Parts of the exercise ::
**1.** Decide whether each statement agrees with the post about the CNN poll on legal immigration: (a) the poll drew more than 24,000 votes in total; (b) Miss Hannah Thorpe was married when she came to America; (c) the writer calls the poll scientific. Answer yes or no for each and quote the deciding words.
**2.** Reproduce word for word the part of the post about the CNN poll that begins at the words "From a recent" and stops after "in the country.".

Selected text ::

=== Section Start ===

From a recent “QuickVote” on CNN.com, I participated and obtained the following result:
| Do you think the United States allows enough legal immigrants to live in the country? | |||
| Yes | 86% | 20962 votes | |
| No | 14% | 3533 votes | |
| Total: 24495 votes | |||
This informal, thoroughly unscientific poll reveals that the overwhelming number of self-selected participants believe that the United States does allow enough legal immigrants to live in the country.
There’s just a few problems most of the “Yes” votes haven’t considered:
1) applying the standards for immigration they implicitly approve of, most of their ancestors would have been denied legal entry into this country;
2) if legal immigration is adequate to fill U.S. manpower needs, then why is illegal immigration at such sustained high levels?
My own family history is instructive. Before the Civil War, a certain Miss Hannah Thorpe, and her four children, were given a one-way ticket to America. Although she had several children, Miss Thorpe was unmarried. Her employment history consisted of being a household servant and mistress–not necessarily in that order. About the only things she would have going for her were:
1) she was not a carrier of a contagious disease;
2) she was Caucasian;
3) she was from the United Kingdom;
4) she spoke English.

=== Section End ===

Pixel coordinate grounding data ::

=== Section Start ===

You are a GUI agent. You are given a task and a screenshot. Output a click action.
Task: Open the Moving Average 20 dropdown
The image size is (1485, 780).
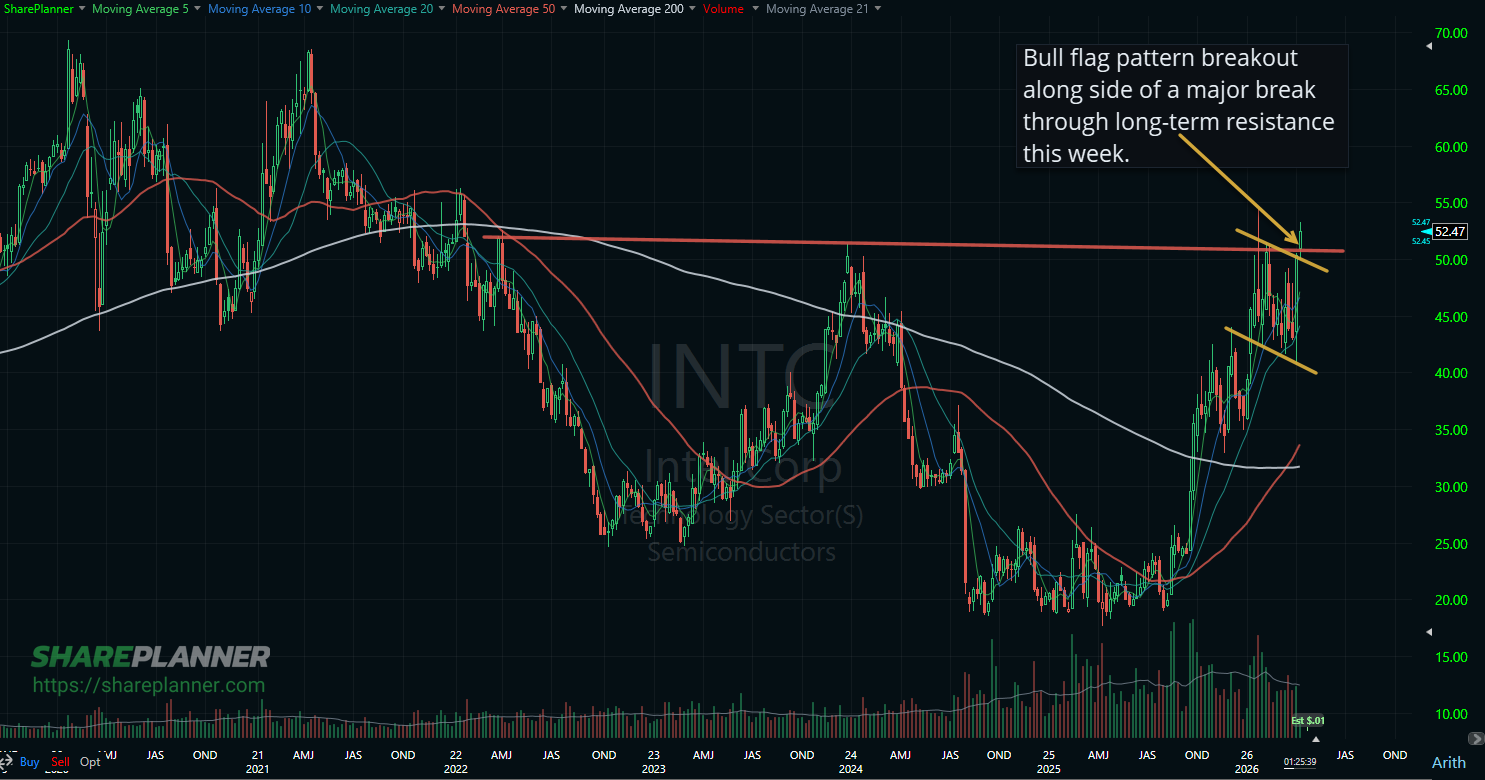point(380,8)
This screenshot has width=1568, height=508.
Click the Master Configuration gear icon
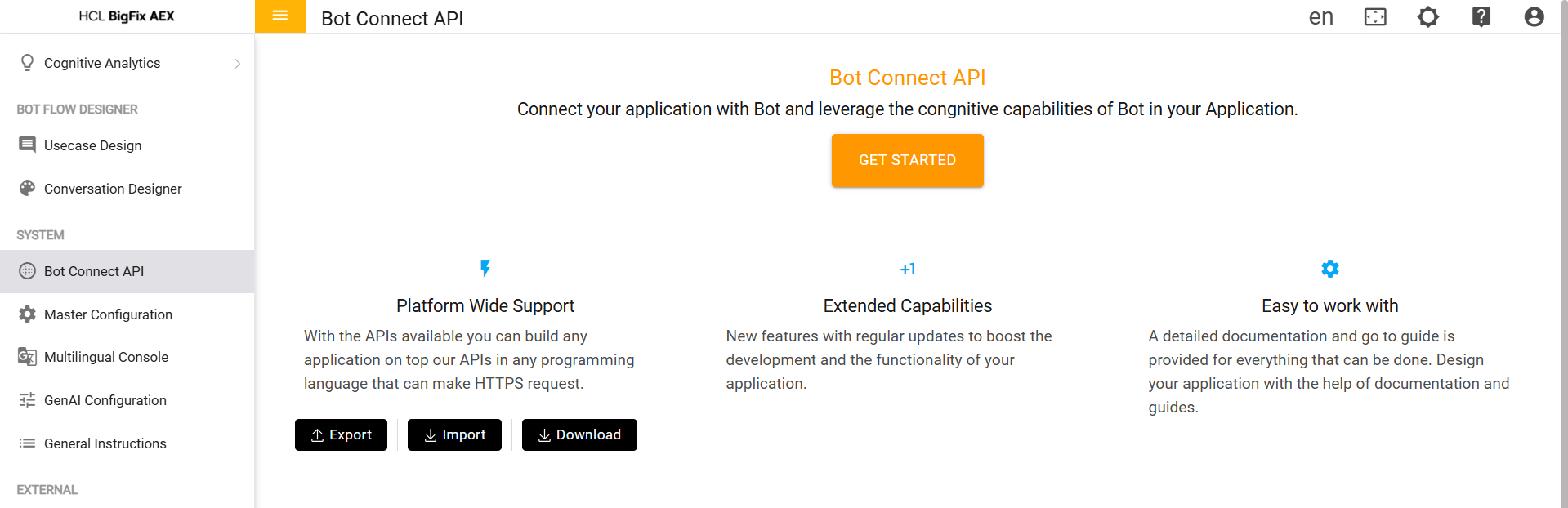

=== Section End ===

Solutions below ::
**1.**
(a) Yes: "Total: 24495 votes"
(b) No: "Miss Thorpe was unmarried."
(c) No: "This informal, thoroughly unscientific poll"

**2.**
From a recent “QuickVote” on CNN.com, I participated and obtained the following result:
| Do you think the United States allows enough legal immigrants to live in the country? | |||
| Yes | 86% | 20962 votes | |
| No | 14% | 3533 votes | |
| Total: 24495 votes | |||
This informal, thoroughly unscientific poll reveals that the overwhelming number of self-selected participants believe that the United States does allow enough legal immigrants to live in the country.